**Work to complete**.
Of all the entries below, only the lines from the one with "The width and height of the screenshot is (1568, 613)." up to and including the one with "The height and width of the screenshot is (574, 1568)." are to be duplicated exactly.

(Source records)
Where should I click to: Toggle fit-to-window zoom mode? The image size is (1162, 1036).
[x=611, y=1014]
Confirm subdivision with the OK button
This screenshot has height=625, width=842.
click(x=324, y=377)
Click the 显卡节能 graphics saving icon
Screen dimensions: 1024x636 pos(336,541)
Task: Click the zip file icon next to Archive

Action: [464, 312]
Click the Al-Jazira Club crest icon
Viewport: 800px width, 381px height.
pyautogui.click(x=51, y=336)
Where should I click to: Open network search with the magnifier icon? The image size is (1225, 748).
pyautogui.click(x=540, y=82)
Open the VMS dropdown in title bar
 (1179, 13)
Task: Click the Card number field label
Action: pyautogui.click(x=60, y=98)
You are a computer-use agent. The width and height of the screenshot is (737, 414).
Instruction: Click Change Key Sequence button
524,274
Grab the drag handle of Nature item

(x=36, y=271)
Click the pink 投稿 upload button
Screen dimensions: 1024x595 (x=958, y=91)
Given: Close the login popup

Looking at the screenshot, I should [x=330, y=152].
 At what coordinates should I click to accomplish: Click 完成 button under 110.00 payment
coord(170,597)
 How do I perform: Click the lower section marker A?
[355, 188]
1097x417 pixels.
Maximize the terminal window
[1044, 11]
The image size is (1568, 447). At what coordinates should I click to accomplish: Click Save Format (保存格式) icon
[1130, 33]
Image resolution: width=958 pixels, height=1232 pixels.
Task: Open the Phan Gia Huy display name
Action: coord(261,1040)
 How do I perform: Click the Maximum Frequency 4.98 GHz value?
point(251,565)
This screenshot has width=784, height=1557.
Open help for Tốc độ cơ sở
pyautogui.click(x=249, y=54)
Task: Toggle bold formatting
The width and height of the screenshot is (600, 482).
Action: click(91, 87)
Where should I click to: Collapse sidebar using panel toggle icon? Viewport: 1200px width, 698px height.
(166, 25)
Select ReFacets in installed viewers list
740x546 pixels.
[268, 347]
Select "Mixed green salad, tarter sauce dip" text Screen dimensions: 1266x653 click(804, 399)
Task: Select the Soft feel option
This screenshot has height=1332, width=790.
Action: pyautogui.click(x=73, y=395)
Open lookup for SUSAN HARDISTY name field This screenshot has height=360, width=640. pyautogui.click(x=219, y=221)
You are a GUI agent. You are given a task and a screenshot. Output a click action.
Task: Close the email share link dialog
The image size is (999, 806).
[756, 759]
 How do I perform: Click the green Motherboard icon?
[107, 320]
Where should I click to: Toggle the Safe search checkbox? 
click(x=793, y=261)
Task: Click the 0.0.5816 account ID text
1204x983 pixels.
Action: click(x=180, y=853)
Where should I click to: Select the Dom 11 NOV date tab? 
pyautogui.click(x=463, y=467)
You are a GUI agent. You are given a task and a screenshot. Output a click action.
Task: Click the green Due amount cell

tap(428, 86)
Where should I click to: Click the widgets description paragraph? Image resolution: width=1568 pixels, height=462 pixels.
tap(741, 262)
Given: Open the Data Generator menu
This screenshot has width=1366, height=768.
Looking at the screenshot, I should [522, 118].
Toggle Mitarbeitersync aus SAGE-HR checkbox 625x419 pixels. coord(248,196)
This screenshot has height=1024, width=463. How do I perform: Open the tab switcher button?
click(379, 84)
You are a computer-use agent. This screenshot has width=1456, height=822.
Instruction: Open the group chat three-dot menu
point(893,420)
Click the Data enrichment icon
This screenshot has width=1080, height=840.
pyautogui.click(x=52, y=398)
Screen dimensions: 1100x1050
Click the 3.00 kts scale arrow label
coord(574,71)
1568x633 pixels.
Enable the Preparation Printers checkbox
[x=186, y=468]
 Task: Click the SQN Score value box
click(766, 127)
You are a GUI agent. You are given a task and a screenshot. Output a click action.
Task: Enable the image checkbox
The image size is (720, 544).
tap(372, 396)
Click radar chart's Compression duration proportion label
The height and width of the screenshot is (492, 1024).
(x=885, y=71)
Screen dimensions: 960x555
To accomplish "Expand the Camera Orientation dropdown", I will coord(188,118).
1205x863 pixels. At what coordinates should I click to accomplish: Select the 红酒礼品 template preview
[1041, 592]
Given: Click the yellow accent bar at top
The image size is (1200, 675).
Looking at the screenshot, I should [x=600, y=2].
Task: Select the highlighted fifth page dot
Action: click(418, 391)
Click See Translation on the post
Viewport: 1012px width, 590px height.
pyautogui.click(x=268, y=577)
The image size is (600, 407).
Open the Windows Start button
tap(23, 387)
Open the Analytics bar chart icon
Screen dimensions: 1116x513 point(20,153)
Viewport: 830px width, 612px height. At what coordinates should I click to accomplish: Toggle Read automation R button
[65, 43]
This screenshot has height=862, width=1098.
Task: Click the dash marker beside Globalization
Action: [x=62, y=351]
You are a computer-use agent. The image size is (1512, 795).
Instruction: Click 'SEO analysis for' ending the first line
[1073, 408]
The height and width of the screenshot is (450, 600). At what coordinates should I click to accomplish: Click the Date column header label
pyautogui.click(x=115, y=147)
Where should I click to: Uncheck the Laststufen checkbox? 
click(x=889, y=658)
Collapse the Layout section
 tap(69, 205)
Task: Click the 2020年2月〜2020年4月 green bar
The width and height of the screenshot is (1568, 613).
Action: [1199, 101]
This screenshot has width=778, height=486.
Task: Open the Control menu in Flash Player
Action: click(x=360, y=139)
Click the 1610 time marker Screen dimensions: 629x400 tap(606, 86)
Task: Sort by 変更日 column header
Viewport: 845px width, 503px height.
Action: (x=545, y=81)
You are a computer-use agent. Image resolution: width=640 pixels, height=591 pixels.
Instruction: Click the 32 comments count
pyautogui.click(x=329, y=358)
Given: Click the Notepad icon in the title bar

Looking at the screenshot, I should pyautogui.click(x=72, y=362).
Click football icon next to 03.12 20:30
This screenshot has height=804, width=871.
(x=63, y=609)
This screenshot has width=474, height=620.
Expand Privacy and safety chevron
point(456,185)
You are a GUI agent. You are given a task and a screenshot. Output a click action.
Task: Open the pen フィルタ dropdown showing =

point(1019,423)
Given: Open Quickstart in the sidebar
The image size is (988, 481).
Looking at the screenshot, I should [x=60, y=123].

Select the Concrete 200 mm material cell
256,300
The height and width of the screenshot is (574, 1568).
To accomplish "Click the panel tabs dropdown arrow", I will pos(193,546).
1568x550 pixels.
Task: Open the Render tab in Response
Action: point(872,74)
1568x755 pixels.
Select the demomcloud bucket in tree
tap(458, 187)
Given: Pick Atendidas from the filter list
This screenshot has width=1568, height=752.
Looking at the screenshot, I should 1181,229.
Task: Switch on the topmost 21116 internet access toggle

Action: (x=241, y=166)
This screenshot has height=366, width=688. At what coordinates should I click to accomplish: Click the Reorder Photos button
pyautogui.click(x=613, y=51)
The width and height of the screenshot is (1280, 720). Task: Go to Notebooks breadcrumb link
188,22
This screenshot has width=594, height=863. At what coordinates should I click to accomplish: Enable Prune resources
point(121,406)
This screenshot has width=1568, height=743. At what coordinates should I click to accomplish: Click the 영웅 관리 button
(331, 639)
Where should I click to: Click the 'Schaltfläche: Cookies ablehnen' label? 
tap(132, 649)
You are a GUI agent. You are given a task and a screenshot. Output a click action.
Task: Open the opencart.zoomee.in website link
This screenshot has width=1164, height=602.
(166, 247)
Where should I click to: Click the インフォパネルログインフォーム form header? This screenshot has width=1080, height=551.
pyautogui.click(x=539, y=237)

**Answer to this problem**.
The width and height of the screenshot is (1568, 613).
Action: [1199, 101]
This screenshot has width=778, height=486.
Task: Open the Control menu in Flash Player
Action: click(x=360, y=139)
Click the 1610 time marker Screen dimensions: 629x400 tap(606, 86)
Task: Sort by 変更日 column header
Viewport: 845px width, 503px height.
Action: (x=545, y=81)
You are a computer-use agent. Image resolution: width=640 pixels, height=591 pixels.
Instruction: Click the 32 comments count
pyautogui.click(x=329, y=358)
Given: Click the Notepad icon in the title bar

Looking at the screenshot, I should pyautogui.click(x=72, y=362).
Click football icon next to 03.12 20:30
This screenshot has height=804, width=871.
(x=63, y=609)
This screenshot has width=474, height=620.
Expand Privacy and safety chevron
point(456,185)
You are a GUI agent. You are given a task and a screenshot. Output a click action.
Task: Open the pen フィルタ dropdown showing =

point(1019,423)
Given: Open Quickstart in the sidebar
The image size is (988, 481).
Looking at the screenshot, I should [x=60, y=123].

Select the Concrete 200 mm material cell
256,300
The height and width of the screenshot is (574, 1568).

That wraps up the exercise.